On the server we can decide that we don't want to trust the client's root account. We can do that by using the root_squash option in exports:
/mn/eris/local apollon(rw,root_squash)
Now, if a user with UID 0 on the client attempts to access (read,
write, delete) the file system the server substitutes the UID of the
servers `nobody' account. Which means that the root user on the
client can't access or change files that only root on the server can
access or change. That's good, and you should probably use
root_squash
on all the file systems you export. "But the root
user on the client can still use 'su' to become any other user and
access and change that users files!" say you.
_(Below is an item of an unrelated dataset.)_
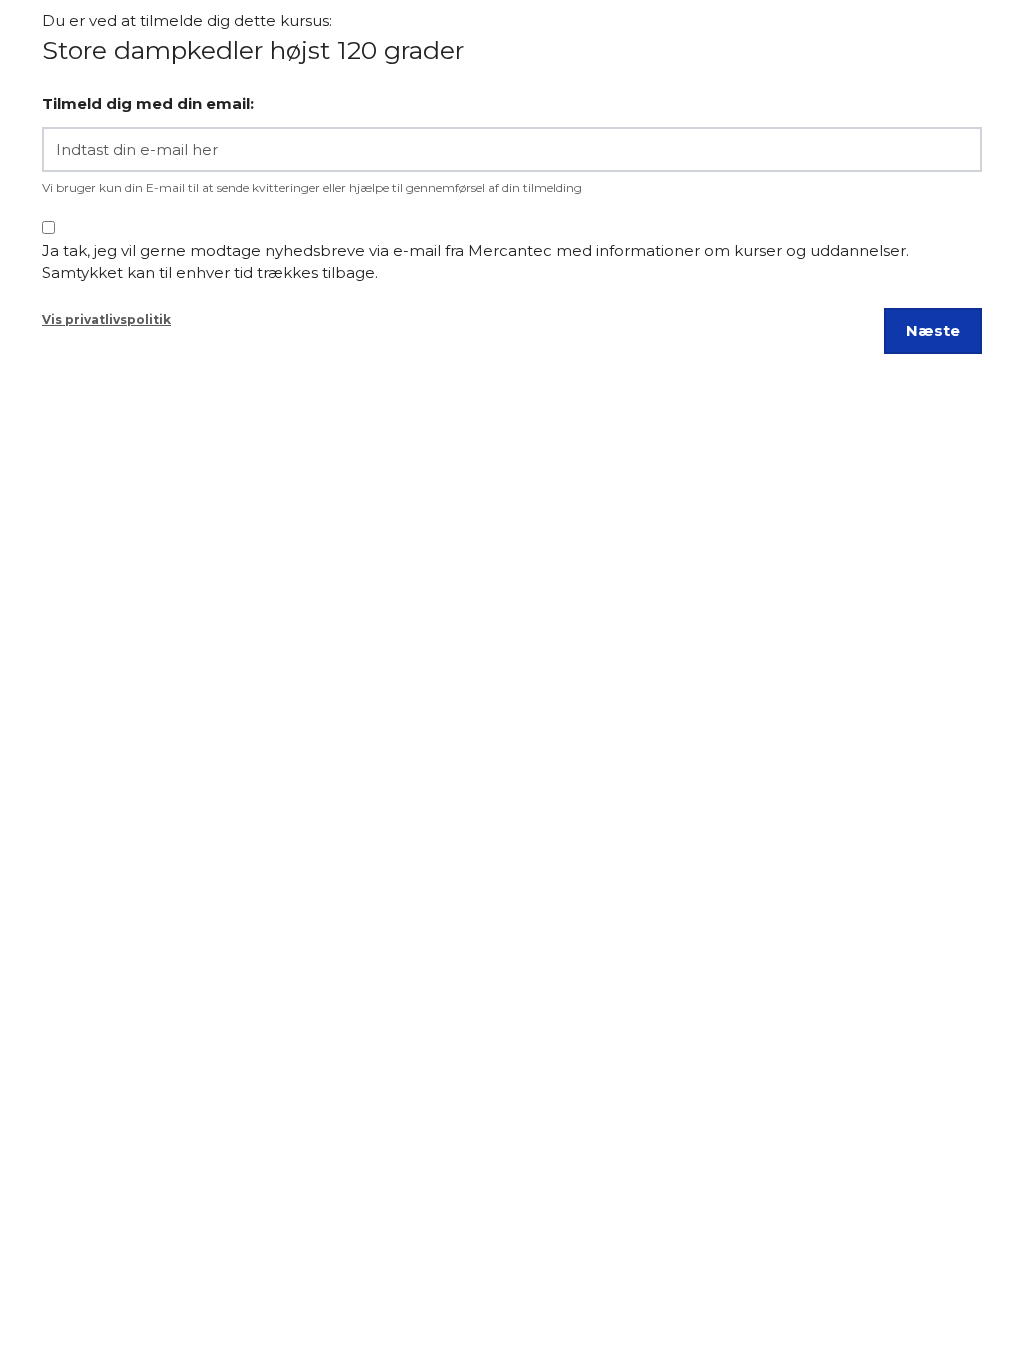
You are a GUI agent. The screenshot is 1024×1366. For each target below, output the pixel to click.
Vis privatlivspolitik (106, 319)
To which the answer is:
Yes, and that's the way it is, and has to be with Unix and NFS. This
has one important implication: All important binaries and files should
be owned by root
, and not bin
or other non-root account,
since the only account the clients root user cannot access is the
servers root account. In the NFSd man page there are several other
squash options listed so that you can decide to mistrust whomever you
(don't) like on the clients. You also have options to squash any UID
and GID range you want to. This is described in the FreeBSD NFSd man
page.
root_squash is in fact the default with the FreeBSD NFSd, to grant
root access to a filesystem use no_root_squash
.
Another important thing is to ensure that nfsd checks that all it's requests comes from a privileged port. If it accepts requests from any old port on the client a user with no special privileges can run a program that's is easy to obtain over the Internet. It talks nfs protocol and will claim that the user is anyone the user wants to be. Spooky. The FreeBSD nfsd does this check by default, on other OSes you have to enable this check yourself. This should be described in the nfsd man page for the OS.
Another thing. Never export a file system to 'localhost' or 127.0.0.1. Trust me.